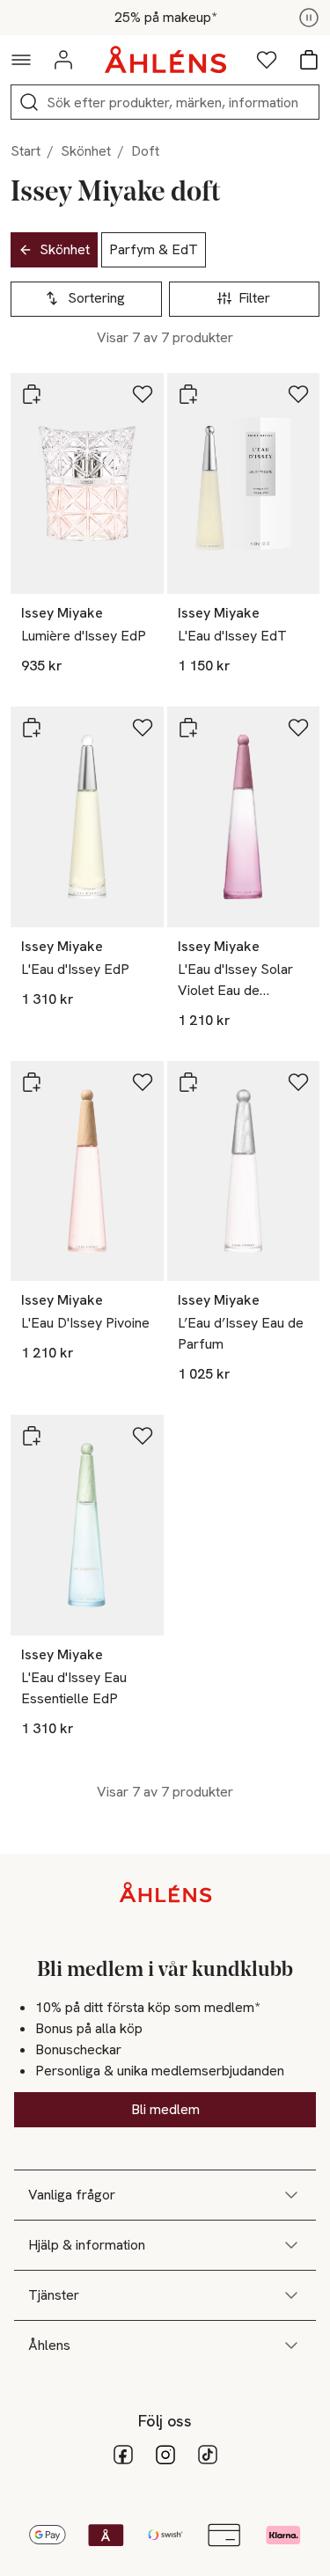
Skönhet (86, 151)
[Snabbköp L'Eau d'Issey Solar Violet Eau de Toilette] (188, 727)
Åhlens (49, 2345)
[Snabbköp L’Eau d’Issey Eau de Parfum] (188, 1082)
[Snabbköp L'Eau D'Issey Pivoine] (32, 1082)
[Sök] (29, 102)
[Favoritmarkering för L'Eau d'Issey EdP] (142, 727)
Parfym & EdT (153, 249)
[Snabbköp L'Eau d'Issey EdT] (188, 394)
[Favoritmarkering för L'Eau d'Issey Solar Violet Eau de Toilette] (298, 727)
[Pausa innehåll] (308, 17)
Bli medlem (165, 2109)
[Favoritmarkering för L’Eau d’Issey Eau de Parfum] (298, 1082)
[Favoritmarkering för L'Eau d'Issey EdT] (298, 394)
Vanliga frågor (71, 2194)
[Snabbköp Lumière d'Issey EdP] (32, 394)
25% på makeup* (165, 17)
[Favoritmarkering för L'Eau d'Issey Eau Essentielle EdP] (142, 1436)
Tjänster (53, 2295)
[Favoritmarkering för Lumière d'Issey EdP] (142, 394)
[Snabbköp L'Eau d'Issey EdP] (32, 727)
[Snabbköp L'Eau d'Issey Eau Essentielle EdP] (32, 1436)
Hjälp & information (86, 2245)
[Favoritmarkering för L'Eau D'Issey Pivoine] (142, 1082)
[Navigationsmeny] (21, 59)
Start (25, 151)
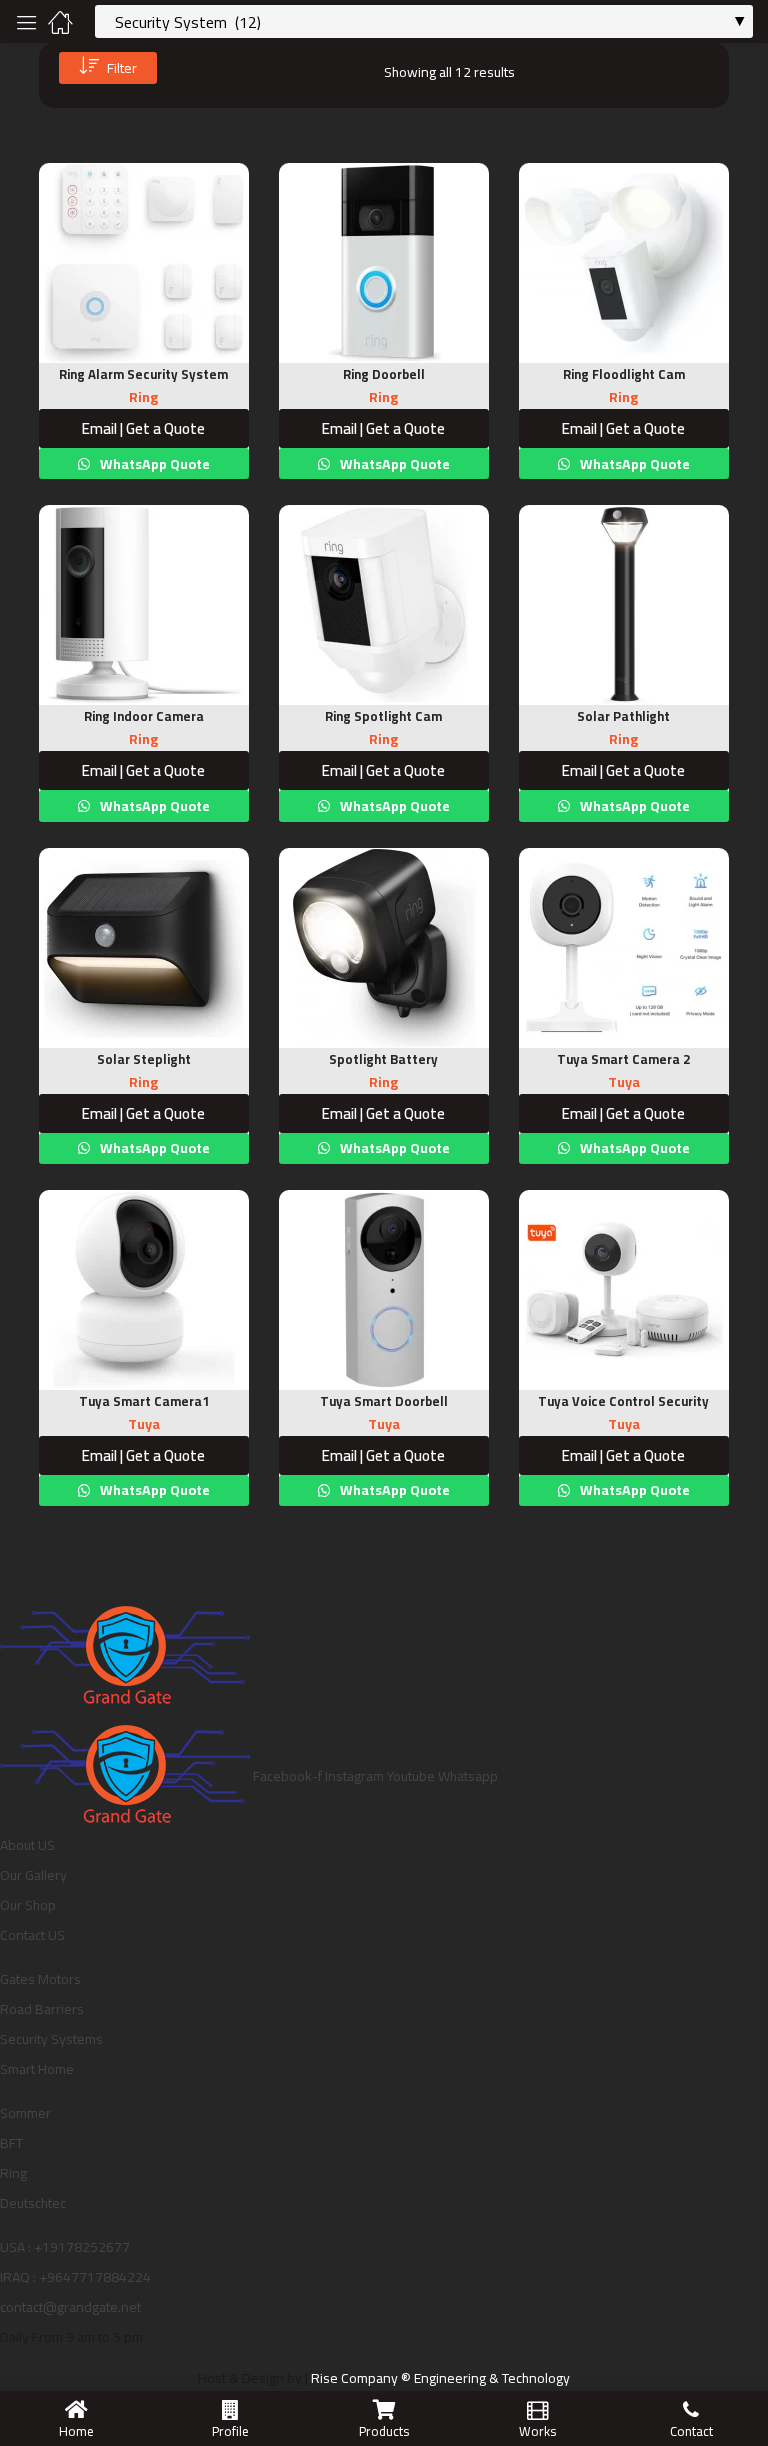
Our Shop (28, 1905)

WHAT NEEDS TO BE DONE
Omitting all pictures, reproduce the records above in their entirety.

SOLUTION TO THIS EXERCISE
Skönhet (86, 151)
[Snabbköp L'Eau d'Issey Solar Violet Eau de Toilette] (188, 727)
Åhlens (49, 2345)
[Snabbköp L’Eau d’Issey Eau de Parfum] (188, 1082)
[Snabbköp L'Eau D'Issey Pivoine] (32, 1082)
[Sök] (29, 102)
[Favoritmarkering för L'Eau d'Issey EdP] (142, 727)
Parfym & EdT (153, 249)
[Snabbköp L'Eau d'Issey EdT] (188, 394)
[Favoritmarkering för L'Eau d'Issey Solar Violet Eau de Toilette] (298, 727)
[Pausa innehåll] (308, 17)
Bli medlem (165, 2109)
[Favoritmarkering för L’Eau d’Issey Eau de Parfum] (298, 1082)
[Favoritmarkering för L'Eau d'Issey EdT] (298, 394)
Vanliga frågor (71, 2194)
[Snabbköp Lumière d'Issey EdP] (32, 394)
25% på makeup* (165, 17)
[Favoritmarkering för L'Eau d'Issey Eau Essentielle EdP] (142, 1436)
Tjänster (53, 2295)
[Favoritmarkering för Lumière d'Issey EdP] (142, 394)
[Snabbköp L'Eau d'Issey EdP] (32, 727)
[Snabbköp L'Eau d'Issey Eau Essentielle EdP] (32, 1436)
Hjälp & information (86, 2245)
[Favoritmarkering för L'Eau D'Issey Pivoine] (142, 1082)
[Navigationsmeny] (21, 59)
Start (25, 151)
Our Shop (28, 1905)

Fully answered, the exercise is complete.